Screenshot grounding data
== Segment start ==
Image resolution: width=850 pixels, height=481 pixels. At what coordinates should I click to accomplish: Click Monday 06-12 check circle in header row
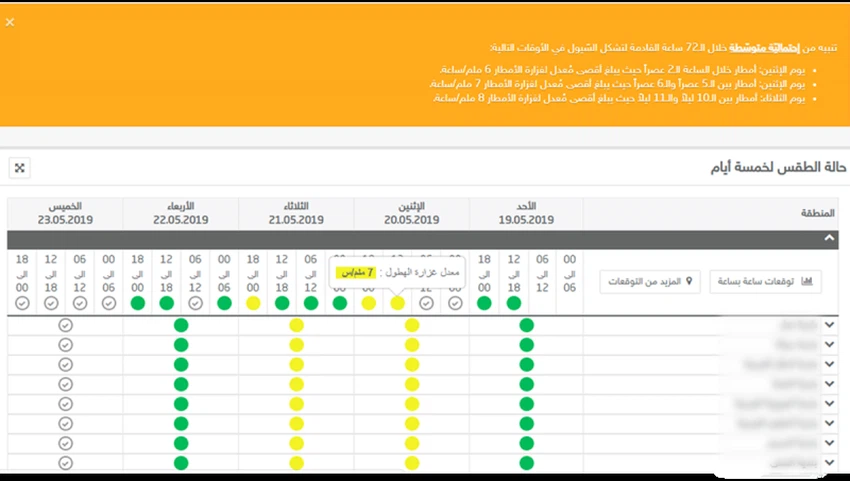(427, 303)
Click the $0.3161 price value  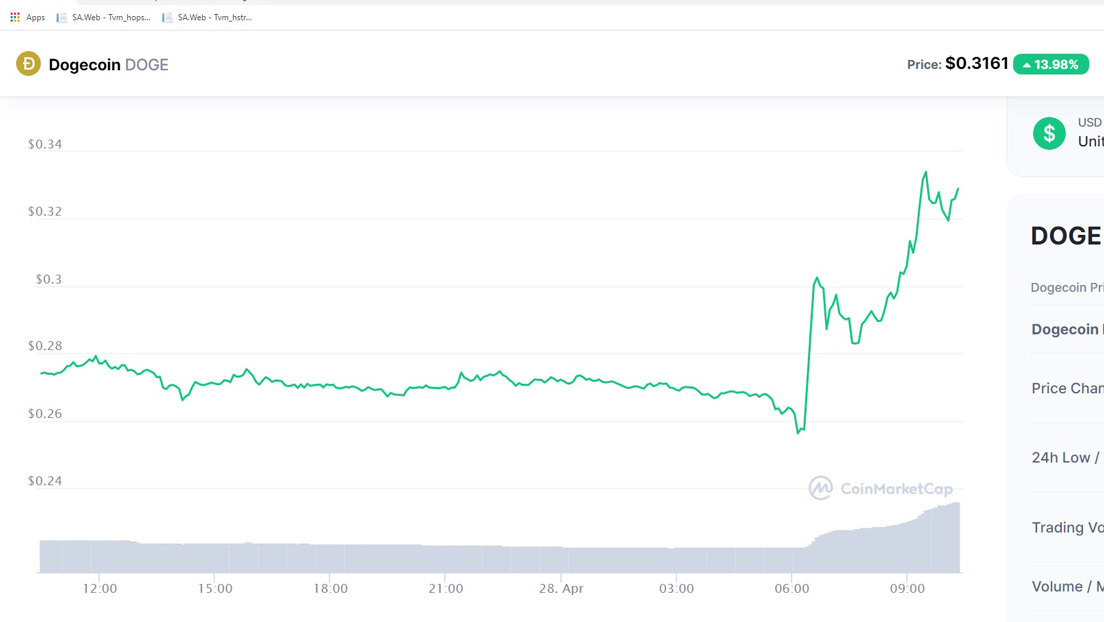pyautogui.click(x=976, y=63)
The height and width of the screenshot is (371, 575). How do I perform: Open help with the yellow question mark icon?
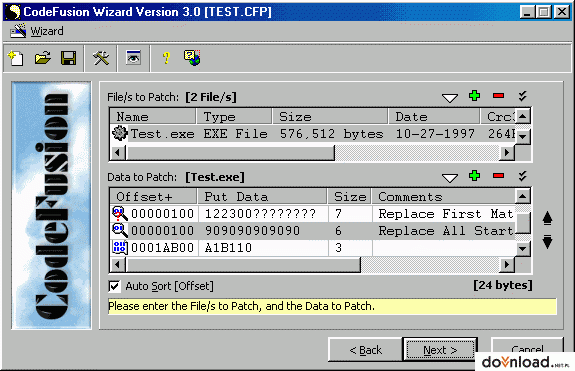(x=166, y=58)
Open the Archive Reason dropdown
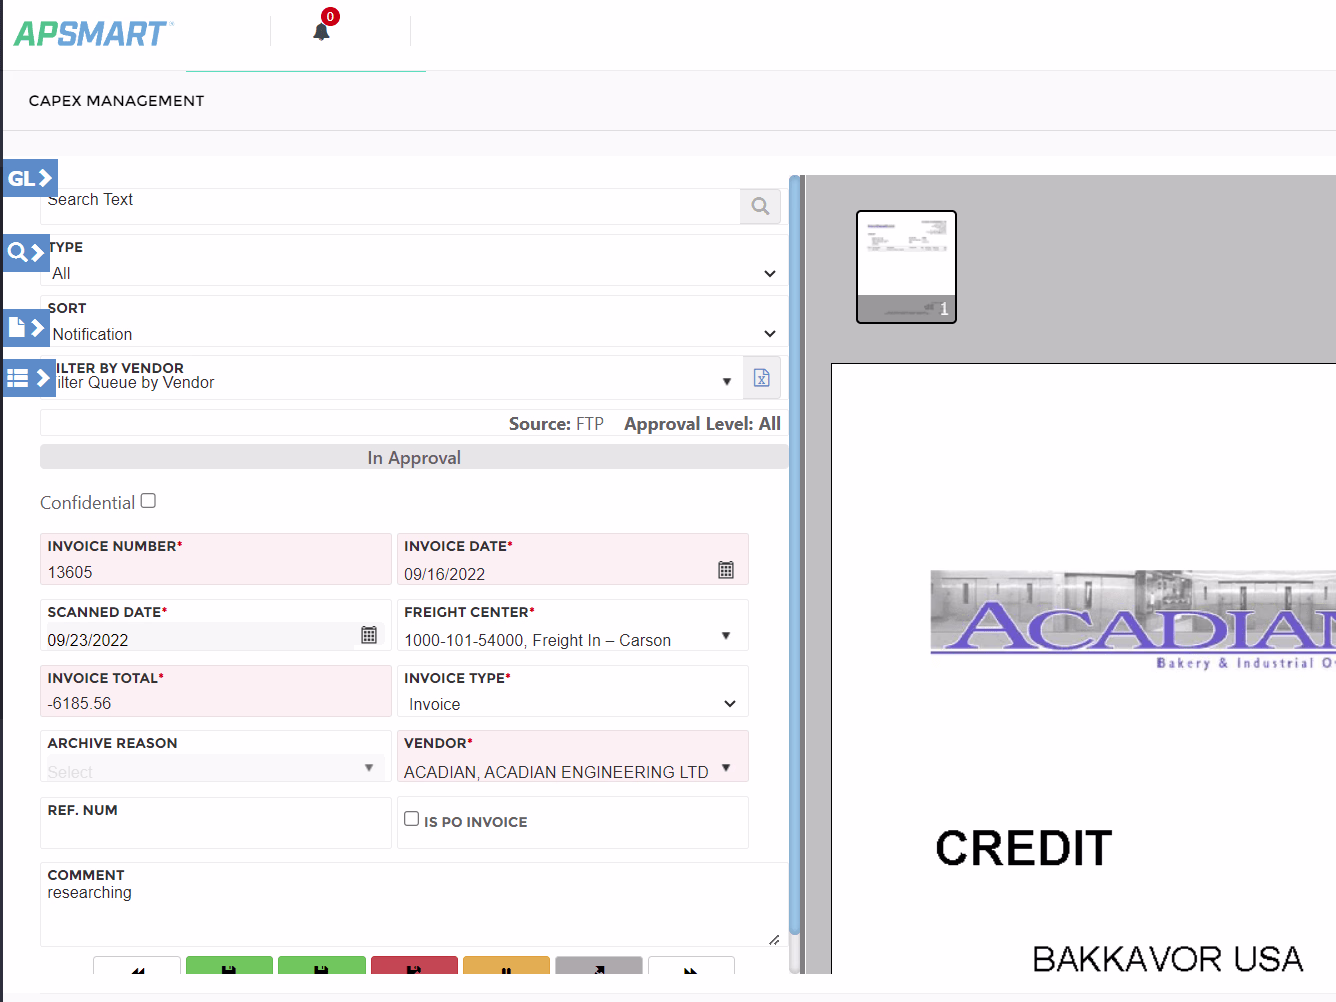Viewport: 1336px width, 1002px height. click(369, 766)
== Segment end ==
:: Work instruction ::
Return only the lines from the one that contains "The height and" through the closing line of the data, inclusive, reproduced exactly and with every picture left out.

:: Answer section ::
The height and width of the screenshot is (371, 575). How do I perform: Open help with the yellow question mark icon?
(x=166, y=58)
Open the Archive Reason dropdown
Viewport: 1336px width, 1002px height. click(369, 766)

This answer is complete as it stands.